Australian head coach Justin Langer has one piece of advice for young sportspersons across the world - stay away from social media.
With the advent of social networking sites, sportspersons around the world, at times, have to deal with abusive and threatening messages online and Langer believes "zero social media" is the key.
"If I could give any young player any advice, actually if I could give anyone any advice that is in the public eye, it is zero social media," the 49-year-old said during Charlie Webster's 'My Sporting Mind' podcast.
"I say that because I don't need any stranger telling me how good I am and, more importantly, I don't need strangers telling me how bad I am because I know if I am playing well, I know if I am playing poorly. I don't need strangers telling me that.
"What I do need is the people who I respect, my family and friends, they will let me know."
Star England pacer Jofra Archer, who faced racial abuse during the second Test against New Zealand last year, was recently again subjected to abuse on Instagram after he breached the bio-bubble during the series against the West Indies.
Langer said he was shocked to see his squad being abused online during the World Cup and Ashes in England last year.
"One of my pet hates in life is people pay their 20 quid or 20 bucks and they come and watch a sporting game and think they can say whatever they want," he said.
"They abuse people who are trying so hard out on the field and they say whatever they want and people say 'ah you need to have a sense of humour'. Are you kidding me?"
The former opener has scored 7696 runs in 105 Tests for Australia while forming a fine partnership at the top of the order with Matthew Hayden.
"Some of the things we were exposed to in England last year during the World Cup and Ashes, I cannot believe it.
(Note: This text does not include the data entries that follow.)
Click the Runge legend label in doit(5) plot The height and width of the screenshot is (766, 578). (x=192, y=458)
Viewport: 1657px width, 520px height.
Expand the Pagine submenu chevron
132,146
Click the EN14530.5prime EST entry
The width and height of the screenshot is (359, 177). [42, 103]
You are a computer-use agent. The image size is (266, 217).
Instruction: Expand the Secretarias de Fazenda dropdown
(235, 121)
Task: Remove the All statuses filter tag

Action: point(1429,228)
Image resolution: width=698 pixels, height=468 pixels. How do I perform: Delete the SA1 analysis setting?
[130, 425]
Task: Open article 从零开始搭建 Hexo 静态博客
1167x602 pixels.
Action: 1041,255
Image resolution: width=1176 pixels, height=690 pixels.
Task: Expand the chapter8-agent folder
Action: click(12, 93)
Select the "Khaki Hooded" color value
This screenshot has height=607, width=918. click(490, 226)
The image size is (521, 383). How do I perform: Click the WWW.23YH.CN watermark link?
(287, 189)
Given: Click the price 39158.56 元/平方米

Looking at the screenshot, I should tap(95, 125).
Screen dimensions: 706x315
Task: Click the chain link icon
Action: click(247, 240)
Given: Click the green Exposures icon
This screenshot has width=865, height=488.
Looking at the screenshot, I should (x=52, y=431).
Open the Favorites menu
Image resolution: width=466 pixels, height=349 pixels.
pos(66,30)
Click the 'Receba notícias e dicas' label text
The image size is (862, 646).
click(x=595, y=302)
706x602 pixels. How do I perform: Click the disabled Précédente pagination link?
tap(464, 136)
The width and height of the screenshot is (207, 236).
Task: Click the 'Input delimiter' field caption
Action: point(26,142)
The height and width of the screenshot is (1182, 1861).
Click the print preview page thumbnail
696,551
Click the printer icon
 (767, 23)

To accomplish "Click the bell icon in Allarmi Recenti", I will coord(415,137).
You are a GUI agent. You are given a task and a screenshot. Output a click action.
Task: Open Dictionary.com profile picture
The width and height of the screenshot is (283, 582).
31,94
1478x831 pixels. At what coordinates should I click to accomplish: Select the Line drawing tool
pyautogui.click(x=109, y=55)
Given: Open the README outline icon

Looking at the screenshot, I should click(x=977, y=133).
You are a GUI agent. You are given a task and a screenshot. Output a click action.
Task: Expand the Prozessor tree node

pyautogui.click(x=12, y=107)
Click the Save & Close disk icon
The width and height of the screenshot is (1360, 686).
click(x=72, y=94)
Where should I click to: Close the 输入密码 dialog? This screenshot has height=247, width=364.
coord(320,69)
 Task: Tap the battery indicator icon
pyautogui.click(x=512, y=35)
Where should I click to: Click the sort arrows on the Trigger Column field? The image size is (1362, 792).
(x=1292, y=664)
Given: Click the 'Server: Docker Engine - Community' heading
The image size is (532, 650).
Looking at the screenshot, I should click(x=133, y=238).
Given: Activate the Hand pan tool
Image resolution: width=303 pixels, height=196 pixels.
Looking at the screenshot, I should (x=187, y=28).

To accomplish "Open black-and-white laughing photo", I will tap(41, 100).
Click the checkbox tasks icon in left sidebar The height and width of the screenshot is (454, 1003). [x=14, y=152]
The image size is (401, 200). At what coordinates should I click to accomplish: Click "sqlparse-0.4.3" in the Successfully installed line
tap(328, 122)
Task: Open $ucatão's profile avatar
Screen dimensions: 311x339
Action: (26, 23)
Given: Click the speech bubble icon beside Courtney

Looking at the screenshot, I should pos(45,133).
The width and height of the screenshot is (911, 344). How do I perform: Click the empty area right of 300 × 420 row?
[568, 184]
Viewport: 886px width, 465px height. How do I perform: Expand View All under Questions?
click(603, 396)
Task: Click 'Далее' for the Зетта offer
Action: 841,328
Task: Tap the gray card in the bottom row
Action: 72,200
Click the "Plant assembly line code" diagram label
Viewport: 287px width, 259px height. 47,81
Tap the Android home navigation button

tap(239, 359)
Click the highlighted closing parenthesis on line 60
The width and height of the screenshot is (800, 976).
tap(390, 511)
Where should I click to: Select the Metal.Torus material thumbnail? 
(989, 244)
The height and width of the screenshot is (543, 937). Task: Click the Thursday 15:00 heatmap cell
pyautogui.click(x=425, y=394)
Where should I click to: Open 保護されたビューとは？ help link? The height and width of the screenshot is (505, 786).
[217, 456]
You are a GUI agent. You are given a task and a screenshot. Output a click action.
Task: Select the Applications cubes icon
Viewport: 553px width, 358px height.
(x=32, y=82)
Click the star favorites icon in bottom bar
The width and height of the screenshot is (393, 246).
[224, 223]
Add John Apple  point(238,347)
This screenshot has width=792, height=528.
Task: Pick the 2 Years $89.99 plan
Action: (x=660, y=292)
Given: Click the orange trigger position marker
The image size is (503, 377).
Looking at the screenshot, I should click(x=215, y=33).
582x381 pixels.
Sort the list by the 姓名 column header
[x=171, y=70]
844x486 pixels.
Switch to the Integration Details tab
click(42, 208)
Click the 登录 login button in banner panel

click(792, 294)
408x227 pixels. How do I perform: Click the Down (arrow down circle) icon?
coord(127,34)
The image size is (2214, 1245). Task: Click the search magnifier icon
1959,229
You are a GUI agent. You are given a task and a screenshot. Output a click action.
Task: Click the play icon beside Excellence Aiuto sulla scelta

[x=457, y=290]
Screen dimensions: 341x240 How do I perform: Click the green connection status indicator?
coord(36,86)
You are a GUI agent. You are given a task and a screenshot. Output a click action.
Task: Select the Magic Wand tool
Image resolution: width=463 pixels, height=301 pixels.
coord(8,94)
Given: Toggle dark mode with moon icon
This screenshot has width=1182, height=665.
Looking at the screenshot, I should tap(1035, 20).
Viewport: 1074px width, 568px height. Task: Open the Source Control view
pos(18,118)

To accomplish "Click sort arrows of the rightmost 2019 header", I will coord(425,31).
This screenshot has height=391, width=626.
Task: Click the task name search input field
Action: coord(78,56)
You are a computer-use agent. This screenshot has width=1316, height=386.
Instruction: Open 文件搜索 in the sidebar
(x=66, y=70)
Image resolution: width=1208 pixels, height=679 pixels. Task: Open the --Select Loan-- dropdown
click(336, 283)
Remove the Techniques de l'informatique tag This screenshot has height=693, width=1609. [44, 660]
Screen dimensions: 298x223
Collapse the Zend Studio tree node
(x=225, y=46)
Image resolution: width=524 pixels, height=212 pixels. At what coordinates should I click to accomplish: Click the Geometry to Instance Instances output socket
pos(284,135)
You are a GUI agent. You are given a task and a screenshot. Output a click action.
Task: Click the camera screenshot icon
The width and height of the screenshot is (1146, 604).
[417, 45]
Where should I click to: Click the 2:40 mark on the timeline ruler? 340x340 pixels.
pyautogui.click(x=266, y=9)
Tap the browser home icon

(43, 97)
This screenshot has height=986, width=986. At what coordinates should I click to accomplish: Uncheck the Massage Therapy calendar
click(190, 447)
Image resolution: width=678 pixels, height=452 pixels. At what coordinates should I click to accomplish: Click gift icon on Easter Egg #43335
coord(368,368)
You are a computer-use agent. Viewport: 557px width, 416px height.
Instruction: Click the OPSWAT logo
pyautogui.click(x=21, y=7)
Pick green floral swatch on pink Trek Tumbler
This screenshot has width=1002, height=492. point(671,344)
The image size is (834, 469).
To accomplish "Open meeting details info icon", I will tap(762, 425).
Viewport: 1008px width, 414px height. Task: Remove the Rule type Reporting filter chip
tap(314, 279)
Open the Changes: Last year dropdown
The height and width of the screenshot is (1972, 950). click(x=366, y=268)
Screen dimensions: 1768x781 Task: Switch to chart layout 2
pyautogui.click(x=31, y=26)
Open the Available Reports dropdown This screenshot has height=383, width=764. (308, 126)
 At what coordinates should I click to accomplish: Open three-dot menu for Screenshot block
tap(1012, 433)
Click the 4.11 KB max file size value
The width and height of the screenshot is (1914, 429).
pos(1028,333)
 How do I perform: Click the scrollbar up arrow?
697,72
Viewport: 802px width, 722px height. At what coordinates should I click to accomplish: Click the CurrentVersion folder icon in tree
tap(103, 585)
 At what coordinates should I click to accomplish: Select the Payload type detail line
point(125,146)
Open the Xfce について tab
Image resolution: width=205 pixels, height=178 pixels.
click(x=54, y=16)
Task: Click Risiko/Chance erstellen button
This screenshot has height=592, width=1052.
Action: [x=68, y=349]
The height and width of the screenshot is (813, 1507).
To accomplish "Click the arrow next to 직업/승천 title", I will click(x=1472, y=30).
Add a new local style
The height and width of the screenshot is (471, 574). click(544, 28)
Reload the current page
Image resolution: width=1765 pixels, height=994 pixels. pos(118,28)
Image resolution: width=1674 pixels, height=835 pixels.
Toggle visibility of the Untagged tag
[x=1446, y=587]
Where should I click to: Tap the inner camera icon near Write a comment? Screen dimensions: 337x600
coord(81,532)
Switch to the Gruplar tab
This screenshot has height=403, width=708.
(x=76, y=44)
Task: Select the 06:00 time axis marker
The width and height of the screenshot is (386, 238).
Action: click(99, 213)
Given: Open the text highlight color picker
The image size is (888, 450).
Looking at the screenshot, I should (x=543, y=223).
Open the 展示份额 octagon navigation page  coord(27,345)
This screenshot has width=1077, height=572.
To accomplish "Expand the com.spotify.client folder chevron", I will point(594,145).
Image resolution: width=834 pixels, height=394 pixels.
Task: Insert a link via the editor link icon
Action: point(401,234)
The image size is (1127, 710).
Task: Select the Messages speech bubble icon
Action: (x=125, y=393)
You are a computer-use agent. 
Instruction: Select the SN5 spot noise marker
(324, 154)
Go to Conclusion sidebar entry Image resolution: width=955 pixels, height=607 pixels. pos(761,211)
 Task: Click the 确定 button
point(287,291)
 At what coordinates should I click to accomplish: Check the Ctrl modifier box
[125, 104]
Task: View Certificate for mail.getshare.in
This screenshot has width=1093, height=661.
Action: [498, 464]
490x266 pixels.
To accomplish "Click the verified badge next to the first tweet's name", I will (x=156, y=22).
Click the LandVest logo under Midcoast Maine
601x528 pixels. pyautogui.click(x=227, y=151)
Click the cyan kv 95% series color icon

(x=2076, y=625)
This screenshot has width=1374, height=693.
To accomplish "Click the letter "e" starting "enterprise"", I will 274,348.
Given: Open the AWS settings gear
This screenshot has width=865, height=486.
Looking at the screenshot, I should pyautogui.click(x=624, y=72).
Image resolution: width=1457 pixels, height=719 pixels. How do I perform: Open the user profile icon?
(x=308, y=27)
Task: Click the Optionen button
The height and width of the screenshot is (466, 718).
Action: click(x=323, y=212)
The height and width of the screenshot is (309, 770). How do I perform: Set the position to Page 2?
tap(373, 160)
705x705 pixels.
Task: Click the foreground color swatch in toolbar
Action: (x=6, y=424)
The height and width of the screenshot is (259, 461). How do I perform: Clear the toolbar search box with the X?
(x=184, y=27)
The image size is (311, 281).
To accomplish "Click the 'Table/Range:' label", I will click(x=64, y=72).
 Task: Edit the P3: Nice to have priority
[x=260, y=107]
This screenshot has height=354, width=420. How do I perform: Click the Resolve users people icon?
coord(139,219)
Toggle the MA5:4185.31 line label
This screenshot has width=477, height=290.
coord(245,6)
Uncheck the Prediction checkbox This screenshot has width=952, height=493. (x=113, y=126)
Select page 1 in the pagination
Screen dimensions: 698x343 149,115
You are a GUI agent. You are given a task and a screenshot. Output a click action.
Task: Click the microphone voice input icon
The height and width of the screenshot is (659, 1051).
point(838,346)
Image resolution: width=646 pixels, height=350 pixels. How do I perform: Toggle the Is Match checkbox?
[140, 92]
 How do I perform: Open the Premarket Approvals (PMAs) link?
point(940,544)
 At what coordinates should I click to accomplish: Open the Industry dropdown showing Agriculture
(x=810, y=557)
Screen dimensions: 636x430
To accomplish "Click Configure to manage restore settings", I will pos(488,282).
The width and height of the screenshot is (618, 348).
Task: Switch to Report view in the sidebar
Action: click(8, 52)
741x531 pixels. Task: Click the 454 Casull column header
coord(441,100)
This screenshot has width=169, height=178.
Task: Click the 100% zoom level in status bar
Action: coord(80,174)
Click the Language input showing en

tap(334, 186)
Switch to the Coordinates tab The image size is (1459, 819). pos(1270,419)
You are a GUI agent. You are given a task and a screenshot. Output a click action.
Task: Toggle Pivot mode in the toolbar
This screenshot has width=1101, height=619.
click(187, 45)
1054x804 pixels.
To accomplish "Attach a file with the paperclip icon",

It was from parents who had their little kids next to them.
"It just doesn't make any sense to me. But 'oh well you get paid a lot of money so harden up?' Man, if people said that to my children I would be shattered and my players become my kids and you feel for them.
"It is part of what we choose to go in to and I get all that, but it is still common decency and courtesy and it is really lacking in our communities today."